Maurice Buchbinder, who discovered the technology, founded Mvalve in 2012 together with CEO Assif Stoffman. Stoffman is a partner in the XT Investments fund (formerly Ofer High Tech), the Ofer Brothers high tech investment fund. According to the IVC funds database, the fund is also the sole investor in Mvalve. XT Investments has made few new investments in recent years, with the investment in Mvalve being an exception. On the other hand, the fund has lately sold some investments, holding shares in Nasdaq listed companies Lumenis Ltd. (Nasdaq: LMNS) and Enzymotec Ltd. (Nasdaq: ENZY).

Mvalve operates without publicity; the company has no website. Other than general information about its business in treating mitral heart valve leaks, it is not disclosing its technology. According to the patents registered by the company, it is developing a device aimed at supporting the activity of the existing valve, not replacing it.

A heart valve leak is usually related to wear caused by age, a genetic defect, or a bacterial infection. Such a leak is life-threatening, and can have a severe effect on the patient's quality of life. Until several years ago, open heart surgery was the sole option for treating a leaky valve. Methods of replacing one of the heart valves the aortic valve through catheterization have been developed in recent years by Israel companies PVT and Ventor, among others. These companies were acquired at high prices.

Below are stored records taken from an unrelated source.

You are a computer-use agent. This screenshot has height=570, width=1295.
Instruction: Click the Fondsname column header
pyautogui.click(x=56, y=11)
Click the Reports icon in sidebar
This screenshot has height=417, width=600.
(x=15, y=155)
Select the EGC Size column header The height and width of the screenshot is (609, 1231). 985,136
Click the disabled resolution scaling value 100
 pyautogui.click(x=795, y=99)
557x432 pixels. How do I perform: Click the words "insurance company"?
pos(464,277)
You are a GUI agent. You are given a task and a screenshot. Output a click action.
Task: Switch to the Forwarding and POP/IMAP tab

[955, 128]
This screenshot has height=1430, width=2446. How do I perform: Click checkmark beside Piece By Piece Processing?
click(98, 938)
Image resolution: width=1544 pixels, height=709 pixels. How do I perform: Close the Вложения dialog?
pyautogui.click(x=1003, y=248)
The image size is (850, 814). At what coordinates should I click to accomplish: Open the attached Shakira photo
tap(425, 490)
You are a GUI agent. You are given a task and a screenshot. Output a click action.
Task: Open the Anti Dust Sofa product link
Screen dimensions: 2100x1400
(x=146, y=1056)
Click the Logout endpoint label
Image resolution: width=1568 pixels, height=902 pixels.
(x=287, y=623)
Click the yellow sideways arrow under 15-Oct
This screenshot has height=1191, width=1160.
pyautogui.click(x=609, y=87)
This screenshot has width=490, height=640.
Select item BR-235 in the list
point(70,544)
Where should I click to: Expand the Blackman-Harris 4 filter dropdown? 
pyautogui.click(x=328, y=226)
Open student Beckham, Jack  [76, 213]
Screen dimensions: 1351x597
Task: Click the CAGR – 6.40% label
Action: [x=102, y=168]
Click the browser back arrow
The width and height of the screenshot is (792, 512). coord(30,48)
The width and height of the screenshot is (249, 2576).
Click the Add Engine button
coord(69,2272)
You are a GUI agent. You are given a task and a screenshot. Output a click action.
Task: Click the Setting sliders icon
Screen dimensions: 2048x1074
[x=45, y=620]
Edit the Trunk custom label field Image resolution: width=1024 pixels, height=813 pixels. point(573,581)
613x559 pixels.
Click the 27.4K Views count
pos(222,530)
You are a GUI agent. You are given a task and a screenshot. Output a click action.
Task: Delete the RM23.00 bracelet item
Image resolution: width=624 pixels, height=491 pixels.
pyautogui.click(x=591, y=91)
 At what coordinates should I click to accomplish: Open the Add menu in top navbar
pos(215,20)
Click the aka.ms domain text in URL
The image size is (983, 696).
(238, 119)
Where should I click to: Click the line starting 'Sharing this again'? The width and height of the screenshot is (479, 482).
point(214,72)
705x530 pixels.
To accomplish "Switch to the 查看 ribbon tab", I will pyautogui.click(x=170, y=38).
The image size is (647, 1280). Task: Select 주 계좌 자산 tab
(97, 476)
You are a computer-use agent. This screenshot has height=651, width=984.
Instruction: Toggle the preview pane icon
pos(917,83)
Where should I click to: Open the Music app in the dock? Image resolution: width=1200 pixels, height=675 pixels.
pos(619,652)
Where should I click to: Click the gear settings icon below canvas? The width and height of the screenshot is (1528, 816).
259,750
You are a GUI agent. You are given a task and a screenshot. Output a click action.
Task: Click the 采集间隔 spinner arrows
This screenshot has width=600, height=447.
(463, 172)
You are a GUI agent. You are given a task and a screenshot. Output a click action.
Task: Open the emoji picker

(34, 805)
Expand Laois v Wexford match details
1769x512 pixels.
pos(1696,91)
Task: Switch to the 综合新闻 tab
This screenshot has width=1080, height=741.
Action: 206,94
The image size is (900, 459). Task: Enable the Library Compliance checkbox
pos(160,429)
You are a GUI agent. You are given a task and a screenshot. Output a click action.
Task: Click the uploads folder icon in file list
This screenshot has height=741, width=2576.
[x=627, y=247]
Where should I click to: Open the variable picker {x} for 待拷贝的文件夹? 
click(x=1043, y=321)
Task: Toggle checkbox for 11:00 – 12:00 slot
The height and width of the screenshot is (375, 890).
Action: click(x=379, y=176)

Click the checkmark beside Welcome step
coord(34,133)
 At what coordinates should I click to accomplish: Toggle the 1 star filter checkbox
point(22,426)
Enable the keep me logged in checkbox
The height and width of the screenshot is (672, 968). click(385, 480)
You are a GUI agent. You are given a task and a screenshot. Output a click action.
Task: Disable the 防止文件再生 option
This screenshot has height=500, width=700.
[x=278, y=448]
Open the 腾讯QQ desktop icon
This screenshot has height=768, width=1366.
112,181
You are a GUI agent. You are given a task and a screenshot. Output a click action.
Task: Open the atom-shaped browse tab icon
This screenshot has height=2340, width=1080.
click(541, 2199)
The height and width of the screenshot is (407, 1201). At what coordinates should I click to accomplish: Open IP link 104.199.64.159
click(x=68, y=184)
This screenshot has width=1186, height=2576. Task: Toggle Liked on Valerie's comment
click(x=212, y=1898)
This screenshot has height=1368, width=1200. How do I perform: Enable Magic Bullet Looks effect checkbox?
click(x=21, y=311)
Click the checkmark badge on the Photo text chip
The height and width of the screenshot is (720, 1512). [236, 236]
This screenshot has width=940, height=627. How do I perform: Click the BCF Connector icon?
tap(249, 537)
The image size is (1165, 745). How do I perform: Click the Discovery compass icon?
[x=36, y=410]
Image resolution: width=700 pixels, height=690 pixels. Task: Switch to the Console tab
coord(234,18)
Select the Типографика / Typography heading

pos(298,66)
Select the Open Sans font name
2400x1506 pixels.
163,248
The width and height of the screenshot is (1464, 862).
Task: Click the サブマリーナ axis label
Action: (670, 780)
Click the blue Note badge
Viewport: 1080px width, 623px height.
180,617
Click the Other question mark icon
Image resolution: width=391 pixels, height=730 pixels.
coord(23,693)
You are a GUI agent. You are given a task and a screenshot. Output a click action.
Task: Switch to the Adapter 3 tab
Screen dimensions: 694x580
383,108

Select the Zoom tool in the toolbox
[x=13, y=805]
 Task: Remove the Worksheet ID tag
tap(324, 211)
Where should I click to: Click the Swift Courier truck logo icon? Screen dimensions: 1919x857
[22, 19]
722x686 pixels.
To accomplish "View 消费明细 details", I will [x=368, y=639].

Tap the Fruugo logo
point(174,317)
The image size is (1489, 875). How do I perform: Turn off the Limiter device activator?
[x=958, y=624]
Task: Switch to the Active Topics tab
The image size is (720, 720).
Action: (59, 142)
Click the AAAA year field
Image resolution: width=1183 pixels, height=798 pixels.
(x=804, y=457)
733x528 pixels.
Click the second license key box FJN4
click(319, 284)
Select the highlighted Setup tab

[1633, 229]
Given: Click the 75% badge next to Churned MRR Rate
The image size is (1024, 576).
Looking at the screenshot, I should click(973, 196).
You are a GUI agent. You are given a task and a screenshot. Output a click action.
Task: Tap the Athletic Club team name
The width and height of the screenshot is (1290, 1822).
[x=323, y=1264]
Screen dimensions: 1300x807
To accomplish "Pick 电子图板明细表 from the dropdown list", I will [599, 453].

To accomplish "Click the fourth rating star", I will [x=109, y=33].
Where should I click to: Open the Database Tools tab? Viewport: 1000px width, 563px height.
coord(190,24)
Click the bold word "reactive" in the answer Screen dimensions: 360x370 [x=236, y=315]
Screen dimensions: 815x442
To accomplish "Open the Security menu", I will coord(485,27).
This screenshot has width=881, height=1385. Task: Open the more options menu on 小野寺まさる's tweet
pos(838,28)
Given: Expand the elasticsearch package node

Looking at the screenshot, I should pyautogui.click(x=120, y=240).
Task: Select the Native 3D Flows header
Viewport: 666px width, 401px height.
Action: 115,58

The next idea is replacement of the mitral valve through catheterization. This market is expected to be much larger, but the task is more complicated. Owing to the great know-how accumulated in Israel in the heart valve field, many companies are currently active in this field in Israel, including Valtech Cardio, in which the Peregrine Ventures and Partech Ventures funds have invested; Valcare, in which Accelmed, owned by Moshe (Mori) Arkin and Uri Geiger, has invested; Mitrassist of the Trendlines group; and Neo Vasc Development, listed in Canada, in which outgoing Teva Pharmaceutical Industries Ltd. (NYSE: TEVA; TASE: TEVA) chairman Phillip Frost has invested.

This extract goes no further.